##### RECORDS
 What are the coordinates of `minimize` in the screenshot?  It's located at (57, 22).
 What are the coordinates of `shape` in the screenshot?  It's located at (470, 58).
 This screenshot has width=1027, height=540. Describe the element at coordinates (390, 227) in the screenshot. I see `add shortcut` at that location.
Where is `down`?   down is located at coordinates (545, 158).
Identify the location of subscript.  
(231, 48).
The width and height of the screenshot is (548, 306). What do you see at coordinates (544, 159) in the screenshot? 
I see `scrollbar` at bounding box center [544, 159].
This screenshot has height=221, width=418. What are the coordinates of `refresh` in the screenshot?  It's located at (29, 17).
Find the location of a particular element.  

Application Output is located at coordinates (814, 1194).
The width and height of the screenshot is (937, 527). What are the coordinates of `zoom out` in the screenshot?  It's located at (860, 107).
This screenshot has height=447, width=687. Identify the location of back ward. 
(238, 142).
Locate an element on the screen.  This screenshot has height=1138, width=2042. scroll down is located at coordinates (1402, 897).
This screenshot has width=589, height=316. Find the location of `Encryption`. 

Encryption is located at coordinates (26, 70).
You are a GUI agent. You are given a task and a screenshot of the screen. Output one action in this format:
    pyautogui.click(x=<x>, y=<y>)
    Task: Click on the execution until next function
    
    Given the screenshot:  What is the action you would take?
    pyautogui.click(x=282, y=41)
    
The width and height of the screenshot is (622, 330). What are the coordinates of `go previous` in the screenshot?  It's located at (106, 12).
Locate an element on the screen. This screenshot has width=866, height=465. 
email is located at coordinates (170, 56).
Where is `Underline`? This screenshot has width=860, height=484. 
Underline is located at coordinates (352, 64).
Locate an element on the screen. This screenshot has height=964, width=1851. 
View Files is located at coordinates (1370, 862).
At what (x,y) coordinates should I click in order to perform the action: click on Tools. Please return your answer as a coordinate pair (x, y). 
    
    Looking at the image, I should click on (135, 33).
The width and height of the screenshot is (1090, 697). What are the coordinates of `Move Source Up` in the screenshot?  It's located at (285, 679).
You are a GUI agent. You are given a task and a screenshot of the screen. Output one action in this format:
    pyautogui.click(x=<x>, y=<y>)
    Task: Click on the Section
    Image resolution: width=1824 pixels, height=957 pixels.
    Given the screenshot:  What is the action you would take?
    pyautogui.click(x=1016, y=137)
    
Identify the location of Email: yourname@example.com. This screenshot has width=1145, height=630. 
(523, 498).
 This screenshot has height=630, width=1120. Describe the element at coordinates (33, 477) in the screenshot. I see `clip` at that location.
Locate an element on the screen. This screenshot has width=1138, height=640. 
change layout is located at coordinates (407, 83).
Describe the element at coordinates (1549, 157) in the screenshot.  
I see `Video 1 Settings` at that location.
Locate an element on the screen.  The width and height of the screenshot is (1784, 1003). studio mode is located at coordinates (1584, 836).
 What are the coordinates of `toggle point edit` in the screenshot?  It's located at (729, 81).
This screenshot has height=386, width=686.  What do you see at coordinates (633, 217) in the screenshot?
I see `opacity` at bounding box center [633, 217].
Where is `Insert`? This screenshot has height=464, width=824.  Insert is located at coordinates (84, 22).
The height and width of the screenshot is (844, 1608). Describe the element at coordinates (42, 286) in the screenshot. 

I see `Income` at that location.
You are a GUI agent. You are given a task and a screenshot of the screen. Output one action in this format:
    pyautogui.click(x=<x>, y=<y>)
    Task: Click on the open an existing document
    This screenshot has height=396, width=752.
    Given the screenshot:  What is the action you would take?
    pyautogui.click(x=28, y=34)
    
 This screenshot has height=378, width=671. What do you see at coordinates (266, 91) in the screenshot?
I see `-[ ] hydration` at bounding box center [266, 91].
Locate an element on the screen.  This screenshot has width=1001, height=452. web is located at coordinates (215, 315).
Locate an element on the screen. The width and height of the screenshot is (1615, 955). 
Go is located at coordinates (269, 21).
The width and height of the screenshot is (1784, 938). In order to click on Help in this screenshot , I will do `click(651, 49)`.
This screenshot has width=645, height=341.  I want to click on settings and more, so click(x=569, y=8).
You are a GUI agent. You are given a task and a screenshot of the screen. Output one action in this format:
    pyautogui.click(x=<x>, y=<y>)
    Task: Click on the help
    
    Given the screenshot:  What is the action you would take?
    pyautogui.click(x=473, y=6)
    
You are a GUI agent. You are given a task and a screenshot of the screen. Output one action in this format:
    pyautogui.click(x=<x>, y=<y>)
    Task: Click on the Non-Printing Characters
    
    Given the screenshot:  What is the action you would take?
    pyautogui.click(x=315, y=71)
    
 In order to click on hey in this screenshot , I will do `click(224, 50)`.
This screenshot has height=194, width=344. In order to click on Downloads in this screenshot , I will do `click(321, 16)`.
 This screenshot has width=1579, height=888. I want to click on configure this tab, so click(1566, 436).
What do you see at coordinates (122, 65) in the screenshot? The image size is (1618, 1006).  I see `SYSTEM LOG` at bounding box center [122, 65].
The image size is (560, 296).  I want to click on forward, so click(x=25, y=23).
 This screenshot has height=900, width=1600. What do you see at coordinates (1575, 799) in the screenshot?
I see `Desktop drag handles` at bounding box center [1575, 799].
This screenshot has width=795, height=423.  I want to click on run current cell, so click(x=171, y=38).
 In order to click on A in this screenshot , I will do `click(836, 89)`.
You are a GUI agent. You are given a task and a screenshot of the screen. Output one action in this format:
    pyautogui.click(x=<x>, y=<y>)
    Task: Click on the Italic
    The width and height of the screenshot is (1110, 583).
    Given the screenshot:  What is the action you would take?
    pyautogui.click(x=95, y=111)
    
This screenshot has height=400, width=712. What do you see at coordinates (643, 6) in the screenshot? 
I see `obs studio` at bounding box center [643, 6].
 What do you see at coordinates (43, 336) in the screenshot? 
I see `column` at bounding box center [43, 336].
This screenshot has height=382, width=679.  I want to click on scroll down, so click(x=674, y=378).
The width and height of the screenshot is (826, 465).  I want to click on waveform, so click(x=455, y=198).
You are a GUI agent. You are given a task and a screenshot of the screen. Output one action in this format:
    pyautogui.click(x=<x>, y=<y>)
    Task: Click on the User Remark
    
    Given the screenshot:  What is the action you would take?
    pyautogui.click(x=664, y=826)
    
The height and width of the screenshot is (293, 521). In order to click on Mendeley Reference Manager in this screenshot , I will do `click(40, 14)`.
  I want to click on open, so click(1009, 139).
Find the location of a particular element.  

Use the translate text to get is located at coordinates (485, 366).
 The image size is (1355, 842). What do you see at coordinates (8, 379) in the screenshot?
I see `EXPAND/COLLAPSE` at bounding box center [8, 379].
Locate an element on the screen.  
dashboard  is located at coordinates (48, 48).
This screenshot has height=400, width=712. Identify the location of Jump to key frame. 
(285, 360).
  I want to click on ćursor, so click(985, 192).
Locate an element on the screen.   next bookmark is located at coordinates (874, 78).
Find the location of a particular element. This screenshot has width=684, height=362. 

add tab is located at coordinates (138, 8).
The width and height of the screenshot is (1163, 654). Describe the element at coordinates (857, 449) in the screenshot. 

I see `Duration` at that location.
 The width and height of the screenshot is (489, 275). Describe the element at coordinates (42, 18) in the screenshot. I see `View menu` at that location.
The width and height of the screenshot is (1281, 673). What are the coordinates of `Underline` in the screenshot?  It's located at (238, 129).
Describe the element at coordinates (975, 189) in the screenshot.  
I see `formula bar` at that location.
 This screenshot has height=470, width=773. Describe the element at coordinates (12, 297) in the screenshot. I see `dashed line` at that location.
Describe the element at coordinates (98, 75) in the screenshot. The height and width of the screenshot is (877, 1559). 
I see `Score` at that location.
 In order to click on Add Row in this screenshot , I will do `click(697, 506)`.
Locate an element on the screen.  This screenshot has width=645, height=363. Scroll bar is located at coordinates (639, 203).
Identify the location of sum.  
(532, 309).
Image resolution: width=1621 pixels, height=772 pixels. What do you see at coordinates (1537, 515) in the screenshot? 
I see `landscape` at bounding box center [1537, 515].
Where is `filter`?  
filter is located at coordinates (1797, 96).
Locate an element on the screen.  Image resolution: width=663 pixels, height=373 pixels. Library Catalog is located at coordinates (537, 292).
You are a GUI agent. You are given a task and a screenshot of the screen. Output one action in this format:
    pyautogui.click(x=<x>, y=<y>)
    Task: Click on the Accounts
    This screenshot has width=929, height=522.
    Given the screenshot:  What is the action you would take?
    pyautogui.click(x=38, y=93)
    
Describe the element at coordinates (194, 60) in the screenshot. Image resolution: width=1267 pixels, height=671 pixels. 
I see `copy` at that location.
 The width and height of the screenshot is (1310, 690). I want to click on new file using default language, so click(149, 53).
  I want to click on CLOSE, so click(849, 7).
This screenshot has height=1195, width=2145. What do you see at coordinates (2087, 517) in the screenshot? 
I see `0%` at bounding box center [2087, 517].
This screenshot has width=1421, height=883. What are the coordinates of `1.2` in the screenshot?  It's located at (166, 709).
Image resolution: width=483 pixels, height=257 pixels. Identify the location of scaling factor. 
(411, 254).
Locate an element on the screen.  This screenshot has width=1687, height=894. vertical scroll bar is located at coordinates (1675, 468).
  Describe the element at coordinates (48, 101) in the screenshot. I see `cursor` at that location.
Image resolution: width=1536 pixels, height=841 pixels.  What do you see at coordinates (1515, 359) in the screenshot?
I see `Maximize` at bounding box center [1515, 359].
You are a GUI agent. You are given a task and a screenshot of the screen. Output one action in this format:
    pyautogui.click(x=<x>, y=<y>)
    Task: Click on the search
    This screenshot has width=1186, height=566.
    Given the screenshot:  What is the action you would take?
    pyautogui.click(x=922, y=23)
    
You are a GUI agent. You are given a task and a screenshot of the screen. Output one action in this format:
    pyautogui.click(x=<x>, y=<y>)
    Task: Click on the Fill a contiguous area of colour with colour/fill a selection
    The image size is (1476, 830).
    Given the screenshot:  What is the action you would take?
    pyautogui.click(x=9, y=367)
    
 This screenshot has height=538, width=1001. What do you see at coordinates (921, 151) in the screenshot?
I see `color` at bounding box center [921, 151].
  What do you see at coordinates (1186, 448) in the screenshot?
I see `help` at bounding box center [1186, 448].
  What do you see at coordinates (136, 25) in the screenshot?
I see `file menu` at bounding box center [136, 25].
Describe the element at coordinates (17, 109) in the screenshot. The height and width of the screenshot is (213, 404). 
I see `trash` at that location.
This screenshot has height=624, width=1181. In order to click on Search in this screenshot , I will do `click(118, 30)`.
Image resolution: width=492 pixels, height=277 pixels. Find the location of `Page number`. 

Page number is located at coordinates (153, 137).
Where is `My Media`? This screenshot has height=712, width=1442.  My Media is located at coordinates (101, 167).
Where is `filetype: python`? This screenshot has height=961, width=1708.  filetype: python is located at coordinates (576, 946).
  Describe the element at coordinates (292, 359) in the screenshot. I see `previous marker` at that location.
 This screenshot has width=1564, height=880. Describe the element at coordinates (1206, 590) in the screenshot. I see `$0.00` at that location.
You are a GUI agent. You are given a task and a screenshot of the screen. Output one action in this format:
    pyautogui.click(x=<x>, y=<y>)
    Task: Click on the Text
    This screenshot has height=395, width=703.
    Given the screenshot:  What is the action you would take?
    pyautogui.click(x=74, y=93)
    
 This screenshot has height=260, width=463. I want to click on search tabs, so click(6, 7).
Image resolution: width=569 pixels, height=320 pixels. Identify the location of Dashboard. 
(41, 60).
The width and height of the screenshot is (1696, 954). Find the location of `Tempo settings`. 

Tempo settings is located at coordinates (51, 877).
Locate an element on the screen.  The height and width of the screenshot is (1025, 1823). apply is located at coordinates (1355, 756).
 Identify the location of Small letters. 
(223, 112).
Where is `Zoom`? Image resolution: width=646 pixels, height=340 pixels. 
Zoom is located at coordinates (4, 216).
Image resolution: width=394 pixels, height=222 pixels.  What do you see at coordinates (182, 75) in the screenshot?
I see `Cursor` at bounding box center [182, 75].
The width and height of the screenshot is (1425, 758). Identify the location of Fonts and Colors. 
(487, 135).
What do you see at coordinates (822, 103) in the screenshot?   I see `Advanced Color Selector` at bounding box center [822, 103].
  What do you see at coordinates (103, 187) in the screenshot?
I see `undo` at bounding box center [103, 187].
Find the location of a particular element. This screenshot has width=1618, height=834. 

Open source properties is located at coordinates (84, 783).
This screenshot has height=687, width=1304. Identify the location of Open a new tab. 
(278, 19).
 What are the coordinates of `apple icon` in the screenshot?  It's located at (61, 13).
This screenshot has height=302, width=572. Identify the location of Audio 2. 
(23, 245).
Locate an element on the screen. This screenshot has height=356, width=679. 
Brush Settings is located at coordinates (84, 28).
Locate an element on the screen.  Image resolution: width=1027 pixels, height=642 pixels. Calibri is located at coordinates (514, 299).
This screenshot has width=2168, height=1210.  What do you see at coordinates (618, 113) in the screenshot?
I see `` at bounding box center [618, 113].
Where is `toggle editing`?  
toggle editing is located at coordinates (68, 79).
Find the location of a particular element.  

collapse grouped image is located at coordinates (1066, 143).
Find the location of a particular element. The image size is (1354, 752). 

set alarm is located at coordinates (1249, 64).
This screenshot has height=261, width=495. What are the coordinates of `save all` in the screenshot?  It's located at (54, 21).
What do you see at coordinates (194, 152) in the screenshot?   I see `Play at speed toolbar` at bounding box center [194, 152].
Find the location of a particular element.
##########
STATED EXERCISE: Rewrite the data from the line containing "Locate an element on the screen. The" up to and including the line containing "In order to click on A in", substituting "desktop agent" for "GUI agent" and leaving everything else unchanged.

IN RESPONSE:
Locate an element on the screen. The width and height of the screenshot is (1615, 955). 
Go is located at coordinates (269, 21).
The width and height of the screenshot is (1784, 938). In order to click on Help in this screenshot , I will do `click(651, 49)`.
This screenshot has width=645, height=341.  I want to click on settings and more, so click(x=569, y=8).
You are a desktop agent. You are given a task and a screenshot of the screen. Output one action in this format:
    pyautogui.click(x=<x>, y=<y>)
    Task: Click on the help
    
    Given the screenshot:  What is the action you would take?
    pyautogui.click(x=473, y=6)
    
You are a desktop agent. You are given a task and a screenshot of the screen. Output one action in this format:
    pyautogui.click(x=<x>, y=<y>)
    Task: Click on the Non-Printing Characters
    
    Given the screenshot:  What is the action you would take?
    pyautogui.click(x=315, y=71)
    
 In order to click on hey in this screenshot , I will do `click(224, 50)`.
This screenshot has height=194, width=344. In order to click on Downloads in this screenshot , I will do `click(321, 16)`.
 This screenshot has width=1579, height=888. I want to click on configure this tab, so click(1566, 436).
What do you see at coordinates (122, 65) in the screenshot? The image size is (1618, 1006).  I see `SYSTEM LOG` at bounding box center [122, 65].
The image size is (560, 296).  I want to click on forward, so click(x=25, y=23).
 This screenshot has height=900, width=1600. What do you see at coordinates (1575, 799) in the screenshot?
I see `Desktop drag handles` at bounding box center [1575, 799].
This screenshot has width=795, height=423.  I want to click on run current cell, so click(x=171, y=38).
 In order to click on A in this screenshot , I will do `click(836, 89)`.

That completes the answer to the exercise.